▸ **What you have to do**: In the press briefing transcript, what reason does Mr. Engelauf give for the ground team not doing anything different?

▸ **Supplied text**:
===============

QUESTIONER: In the few days after the accident, many of the — Ron Dittimore [inaudible] people from Washington kept saying how the crew was being kept abreast of every little development during the flight about [inaudible], engineering analysis, and that is certainly a disconnect to reality. Were people that badly informed?

Also, every mission, you read the execute packages, and there are all these little nits and all these little minor, seemingly minor and big things, and yet, this one, you say was would never have even been mentioned if reporters hadn’t been curious, and I just don’t understand. Doesn’t the crew have a right, a moral right to know about problems being worked, even if they might be later proved not to be a real problem?

MS. HAM: I am going to let you answer the last half of that question, Phil, but for the first part, I can’t really speculate on what Ron was thinking when he did his press conferences or whoever else that you were referring to.

QUESTIONER: I think General Kostelnik and maybe Bill Readdy even. There were quite a few people saying the crew had been kept abreast of everything.

MS. HAM: You will have to speak to them about what they were referring to in their press conference, but I will tell you that Ron and I, we talk every day. We do during missions. We do when we don’t have missions. It is several times a day, no matter where he is or where I am. We communicate all the time, and every — most everything I know about what is happening during the mission, he does know.

Now, about execute package and the other information the crew gets, I will let Phil answer that.

MR. ENGELAUF: I got a flavor of the question, that somehow people believe that we on the ground thought there was something gravely wrong with the vehicle, but kept it from the crew. Nothing could be further from the truth.

The reason we didn’t do anything different than what we talked about here today is because we did not believe that there was anything seriously wrong with the vehicle, certainly nothing that the crew could have any impact on in the sense of taking any action. We weren’t going to send folks out to do tile repair because we didn’t think — I mean, we didn’t have tools to do anything, but we also thought that that was going to be a ground turnaround thing.

===============

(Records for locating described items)
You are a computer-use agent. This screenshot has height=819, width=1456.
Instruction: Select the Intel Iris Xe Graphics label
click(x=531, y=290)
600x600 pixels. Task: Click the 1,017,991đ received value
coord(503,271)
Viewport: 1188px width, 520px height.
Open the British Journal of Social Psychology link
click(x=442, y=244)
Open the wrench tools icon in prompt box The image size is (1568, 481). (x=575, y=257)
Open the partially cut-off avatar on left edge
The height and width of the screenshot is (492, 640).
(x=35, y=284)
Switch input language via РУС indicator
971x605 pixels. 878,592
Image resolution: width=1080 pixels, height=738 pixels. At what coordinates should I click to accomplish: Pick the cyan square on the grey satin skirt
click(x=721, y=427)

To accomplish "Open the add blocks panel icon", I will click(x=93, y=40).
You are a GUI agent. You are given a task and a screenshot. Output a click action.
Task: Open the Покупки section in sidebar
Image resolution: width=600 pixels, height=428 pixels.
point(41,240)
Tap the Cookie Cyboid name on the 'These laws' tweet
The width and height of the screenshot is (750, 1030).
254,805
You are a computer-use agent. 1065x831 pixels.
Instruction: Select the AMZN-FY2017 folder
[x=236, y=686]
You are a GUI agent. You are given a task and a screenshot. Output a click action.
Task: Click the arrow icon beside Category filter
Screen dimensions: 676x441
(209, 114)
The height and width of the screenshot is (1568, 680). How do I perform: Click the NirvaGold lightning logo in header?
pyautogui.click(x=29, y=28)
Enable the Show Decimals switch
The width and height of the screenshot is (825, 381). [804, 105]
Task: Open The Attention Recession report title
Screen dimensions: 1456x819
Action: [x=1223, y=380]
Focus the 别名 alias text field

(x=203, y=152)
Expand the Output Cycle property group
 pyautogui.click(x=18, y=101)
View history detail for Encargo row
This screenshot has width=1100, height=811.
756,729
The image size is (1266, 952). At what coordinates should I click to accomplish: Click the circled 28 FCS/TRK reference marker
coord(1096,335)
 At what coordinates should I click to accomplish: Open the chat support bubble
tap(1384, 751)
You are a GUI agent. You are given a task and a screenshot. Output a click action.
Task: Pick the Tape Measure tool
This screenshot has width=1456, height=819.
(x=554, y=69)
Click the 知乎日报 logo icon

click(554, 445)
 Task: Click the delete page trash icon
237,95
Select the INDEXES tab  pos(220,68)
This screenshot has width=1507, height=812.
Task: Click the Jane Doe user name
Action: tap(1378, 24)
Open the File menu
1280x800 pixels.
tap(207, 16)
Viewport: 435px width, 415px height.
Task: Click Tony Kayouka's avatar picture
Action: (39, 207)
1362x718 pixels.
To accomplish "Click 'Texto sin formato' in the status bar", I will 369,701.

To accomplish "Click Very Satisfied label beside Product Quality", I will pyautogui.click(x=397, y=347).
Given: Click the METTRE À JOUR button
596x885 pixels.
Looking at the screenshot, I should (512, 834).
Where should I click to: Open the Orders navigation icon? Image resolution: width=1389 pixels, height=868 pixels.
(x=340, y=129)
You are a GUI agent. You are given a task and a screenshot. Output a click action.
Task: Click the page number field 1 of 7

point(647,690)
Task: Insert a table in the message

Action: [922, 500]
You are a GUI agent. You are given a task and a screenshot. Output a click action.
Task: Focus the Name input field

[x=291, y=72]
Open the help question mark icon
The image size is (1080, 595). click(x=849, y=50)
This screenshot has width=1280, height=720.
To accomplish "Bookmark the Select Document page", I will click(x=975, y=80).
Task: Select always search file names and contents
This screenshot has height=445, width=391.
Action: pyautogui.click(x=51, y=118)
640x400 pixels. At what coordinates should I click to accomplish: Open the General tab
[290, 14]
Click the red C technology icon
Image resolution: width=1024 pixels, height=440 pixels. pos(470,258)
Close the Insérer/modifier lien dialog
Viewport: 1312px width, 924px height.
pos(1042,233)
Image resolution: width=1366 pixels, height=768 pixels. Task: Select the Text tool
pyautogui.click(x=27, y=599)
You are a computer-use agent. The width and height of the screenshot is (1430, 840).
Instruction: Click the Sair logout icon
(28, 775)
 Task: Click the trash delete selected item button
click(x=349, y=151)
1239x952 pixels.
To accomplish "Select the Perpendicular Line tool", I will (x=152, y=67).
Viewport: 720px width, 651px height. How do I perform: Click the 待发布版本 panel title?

===============

▸ **Answer for the task**: They did not believe there was anything seriously wrong with the vehicle.